The Minister for Energy and Minerals, Mr William Ngeleja, hailed the company for the move and urged other players in the extraction industry to emulate the Australian company.
"Though the areas of exploration are of high risk as there is no prior geo-physical data yet, Swala has decided to involve local entrepreneurs from the very beginning," Mr Ngeleja said during the signing ceremony at the ministry headquarters in Dar es Salaam.
The two onshore PSAs cover an area of about 35,000 square kilometres in Pangani and Kilosa-Kilombero basins in Tanga and Morogoro regions respectively. Swala's Director of Business Development, Mr Chris Opperman, said more than 12 local shareholders have so far been given opportunity to invest in the company.
"We want to broaden our local credentials by offering investment opportunities to a broad range of investors across Tanzania," Mr Opperman said, without however, revealing the percentage of the local shareholders' stake. He added that the company would allocate a certain percentage of shares, as free carried shares, to communities where exploration would be conducted.

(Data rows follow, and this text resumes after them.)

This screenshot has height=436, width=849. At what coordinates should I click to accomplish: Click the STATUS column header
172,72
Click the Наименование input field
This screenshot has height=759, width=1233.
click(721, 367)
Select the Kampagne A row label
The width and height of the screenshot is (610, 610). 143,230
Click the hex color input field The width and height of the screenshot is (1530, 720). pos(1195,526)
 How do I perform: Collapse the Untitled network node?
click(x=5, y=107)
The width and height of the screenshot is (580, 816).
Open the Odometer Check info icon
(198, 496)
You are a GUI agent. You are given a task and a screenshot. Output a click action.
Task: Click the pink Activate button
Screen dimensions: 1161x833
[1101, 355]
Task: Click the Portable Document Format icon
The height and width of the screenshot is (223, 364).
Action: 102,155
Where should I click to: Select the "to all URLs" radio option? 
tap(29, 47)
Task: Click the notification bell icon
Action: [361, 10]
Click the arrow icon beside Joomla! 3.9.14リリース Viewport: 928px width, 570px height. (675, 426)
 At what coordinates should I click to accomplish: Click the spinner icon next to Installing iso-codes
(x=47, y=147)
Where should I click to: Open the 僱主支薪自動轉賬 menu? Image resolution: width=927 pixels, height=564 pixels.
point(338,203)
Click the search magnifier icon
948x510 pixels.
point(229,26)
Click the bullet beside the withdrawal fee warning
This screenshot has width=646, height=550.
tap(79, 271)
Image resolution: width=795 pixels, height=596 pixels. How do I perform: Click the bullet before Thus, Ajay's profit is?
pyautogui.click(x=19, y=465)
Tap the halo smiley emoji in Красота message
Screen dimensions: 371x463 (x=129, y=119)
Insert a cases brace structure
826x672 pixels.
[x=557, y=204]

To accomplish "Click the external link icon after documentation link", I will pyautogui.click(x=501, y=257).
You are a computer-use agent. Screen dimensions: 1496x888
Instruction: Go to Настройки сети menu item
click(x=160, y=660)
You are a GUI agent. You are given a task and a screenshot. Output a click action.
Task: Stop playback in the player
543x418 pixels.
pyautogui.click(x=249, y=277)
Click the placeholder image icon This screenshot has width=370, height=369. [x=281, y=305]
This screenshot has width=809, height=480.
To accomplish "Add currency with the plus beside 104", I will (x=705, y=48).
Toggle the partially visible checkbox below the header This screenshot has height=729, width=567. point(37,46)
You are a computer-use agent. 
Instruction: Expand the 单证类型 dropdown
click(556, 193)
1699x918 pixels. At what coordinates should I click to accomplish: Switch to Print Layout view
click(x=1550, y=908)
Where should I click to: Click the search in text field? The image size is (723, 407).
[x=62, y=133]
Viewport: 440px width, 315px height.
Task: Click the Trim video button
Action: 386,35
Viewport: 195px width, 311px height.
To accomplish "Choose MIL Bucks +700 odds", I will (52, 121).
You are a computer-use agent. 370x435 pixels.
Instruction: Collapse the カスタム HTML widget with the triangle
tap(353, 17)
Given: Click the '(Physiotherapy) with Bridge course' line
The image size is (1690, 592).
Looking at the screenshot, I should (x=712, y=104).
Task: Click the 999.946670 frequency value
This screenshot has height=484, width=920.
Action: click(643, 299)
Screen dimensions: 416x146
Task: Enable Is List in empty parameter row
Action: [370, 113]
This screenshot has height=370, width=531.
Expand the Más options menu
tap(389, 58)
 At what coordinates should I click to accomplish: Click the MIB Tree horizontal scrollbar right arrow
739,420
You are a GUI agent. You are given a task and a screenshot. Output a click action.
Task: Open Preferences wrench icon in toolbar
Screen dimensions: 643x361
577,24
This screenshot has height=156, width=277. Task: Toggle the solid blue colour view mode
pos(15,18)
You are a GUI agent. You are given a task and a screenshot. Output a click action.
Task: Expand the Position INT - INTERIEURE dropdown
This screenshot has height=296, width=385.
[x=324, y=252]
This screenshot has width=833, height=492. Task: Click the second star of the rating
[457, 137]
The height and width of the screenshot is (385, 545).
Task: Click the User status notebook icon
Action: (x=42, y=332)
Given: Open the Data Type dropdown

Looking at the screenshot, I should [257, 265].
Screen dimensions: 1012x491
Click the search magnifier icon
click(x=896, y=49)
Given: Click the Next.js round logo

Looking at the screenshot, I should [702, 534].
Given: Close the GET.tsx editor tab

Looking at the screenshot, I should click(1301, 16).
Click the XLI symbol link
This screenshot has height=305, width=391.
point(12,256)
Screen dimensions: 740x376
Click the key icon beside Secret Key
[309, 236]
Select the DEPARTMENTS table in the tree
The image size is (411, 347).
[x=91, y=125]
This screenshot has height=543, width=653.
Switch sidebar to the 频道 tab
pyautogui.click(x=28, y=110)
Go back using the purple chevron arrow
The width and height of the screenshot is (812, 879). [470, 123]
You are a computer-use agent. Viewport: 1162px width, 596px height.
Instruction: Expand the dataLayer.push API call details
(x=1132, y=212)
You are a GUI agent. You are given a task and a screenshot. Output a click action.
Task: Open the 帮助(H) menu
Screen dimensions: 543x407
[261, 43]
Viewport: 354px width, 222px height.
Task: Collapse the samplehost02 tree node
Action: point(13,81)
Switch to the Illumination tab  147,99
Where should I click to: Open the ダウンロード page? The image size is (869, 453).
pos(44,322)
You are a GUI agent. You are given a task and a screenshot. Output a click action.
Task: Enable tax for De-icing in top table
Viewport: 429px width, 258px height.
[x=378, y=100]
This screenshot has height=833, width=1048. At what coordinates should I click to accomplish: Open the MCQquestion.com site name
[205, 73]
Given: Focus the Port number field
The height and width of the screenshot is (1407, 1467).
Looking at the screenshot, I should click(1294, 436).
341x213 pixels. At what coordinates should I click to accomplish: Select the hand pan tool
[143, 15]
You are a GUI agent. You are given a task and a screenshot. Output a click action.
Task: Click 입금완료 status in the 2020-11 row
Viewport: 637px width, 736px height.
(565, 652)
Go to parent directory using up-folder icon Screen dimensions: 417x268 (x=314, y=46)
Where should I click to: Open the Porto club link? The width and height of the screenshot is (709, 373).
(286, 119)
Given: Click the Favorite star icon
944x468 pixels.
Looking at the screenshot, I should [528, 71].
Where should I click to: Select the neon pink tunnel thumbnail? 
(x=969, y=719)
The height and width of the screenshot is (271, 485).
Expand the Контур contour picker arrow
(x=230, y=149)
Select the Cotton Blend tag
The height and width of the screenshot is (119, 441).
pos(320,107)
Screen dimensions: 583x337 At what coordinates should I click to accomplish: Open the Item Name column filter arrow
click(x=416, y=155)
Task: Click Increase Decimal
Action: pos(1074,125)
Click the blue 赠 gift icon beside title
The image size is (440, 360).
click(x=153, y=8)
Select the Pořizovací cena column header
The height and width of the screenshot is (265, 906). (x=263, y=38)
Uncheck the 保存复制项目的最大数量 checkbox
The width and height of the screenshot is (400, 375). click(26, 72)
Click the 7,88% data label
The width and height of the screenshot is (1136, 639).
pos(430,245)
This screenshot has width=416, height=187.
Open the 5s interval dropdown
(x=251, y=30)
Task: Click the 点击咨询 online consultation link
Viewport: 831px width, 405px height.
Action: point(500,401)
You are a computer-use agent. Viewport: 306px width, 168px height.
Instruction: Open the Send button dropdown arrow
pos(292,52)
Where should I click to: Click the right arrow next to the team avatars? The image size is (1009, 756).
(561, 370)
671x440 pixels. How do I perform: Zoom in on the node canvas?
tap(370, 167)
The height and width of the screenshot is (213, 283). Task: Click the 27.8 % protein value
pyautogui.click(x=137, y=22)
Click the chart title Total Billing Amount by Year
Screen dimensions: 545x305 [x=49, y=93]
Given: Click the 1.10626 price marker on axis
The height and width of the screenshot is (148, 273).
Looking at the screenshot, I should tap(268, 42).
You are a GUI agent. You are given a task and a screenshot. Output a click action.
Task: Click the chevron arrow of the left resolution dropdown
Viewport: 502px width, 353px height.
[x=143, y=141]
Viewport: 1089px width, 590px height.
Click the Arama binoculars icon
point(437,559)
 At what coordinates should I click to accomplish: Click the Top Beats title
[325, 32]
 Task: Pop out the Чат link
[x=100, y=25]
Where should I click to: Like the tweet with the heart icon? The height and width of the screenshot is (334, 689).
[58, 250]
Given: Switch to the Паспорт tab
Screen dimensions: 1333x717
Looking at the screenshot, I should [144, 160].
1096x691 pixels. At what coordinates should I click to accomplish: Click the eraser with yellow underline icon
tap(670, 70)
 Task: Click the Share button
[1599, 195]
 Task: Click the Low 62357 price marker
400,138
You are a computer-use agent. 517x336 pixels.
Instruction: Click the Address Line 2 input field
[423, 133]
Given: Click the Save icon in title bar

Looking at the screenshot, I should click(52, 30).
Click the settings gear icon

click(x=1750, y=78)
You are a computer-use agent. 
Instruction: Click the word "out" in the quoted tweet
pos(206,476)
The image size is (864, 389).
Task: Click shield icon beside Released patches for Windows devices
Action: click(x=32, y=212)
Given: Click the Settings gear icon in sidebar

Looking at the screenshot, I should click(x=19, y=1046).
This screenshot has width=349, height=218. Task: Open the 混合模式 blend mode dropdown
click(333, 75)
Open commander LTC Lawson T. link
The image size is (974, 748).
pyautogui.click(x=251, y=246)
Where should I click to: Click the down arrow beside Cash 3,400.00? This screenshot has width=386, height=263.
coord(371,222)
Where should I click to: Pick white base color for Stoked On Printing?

"Once we strike oil or gas and we start fully-fledged production we will then float some of our shares at the DSE (Dar es Salaam Stock Exchange)," he said. At the signing ceremony, the government was represented by Minister Ngeleja and his Deputy Mr Adam Malima as well as other high-ranking ministry officials while Swala was represented by Mr Opperman and its Exploration Director, Mr Neil Taylor.
The other signatory in the deal was Tanzania Petroleum Development Corporation (TPDC) whose Managing Director, Mr Yona Kilagane, signed the agreements. Earlier, Mr Ngeleja cautioned that poorly planned petroleum exploration and production could be detrimental to the surrounding environment.
"Some of the negative effects of oil pollution are irreversible (while) petroleum resources are non-renewable. It is important to conduct well planned exploration activities that would not damage the environment," the minister said. According to the minister, the two PSAs signed on Monday bring the number of oil explorations in Tanzania to 26, the highest in East Africa. Kenya has 17 PSAs and Uganda has 10.
Mr Kilagane stressed that Tanzania was yet to discover oil, noting however, that the discovery of natural gas had helped to boost the economy. Natural gas accounts for about 35 per cent of power generated and pumped into the national grid, at 416MW and thus saving billions of shillings that would have been used to purchase heavy furnace oil (HFO), diesel and jet oil to generate electricity.
Dar es Salaam has 35 industries that use natural gas as source of energy in production. Mr Kilagane revealed that the use of natural gas for power and industrial production has helped save the nation some US$ 3.3 billion and US$ 200 million respectively whereas the government has earned US$ 146 million in revenues.
"The major challenge we are grappling with is limited capacity to transport gas from where it is produced to Dar es Salaam," Mr Kilagane said. Natural gas is produced at Songo songo and Mnazi Bay in Lindi and Mtwara regions respectively.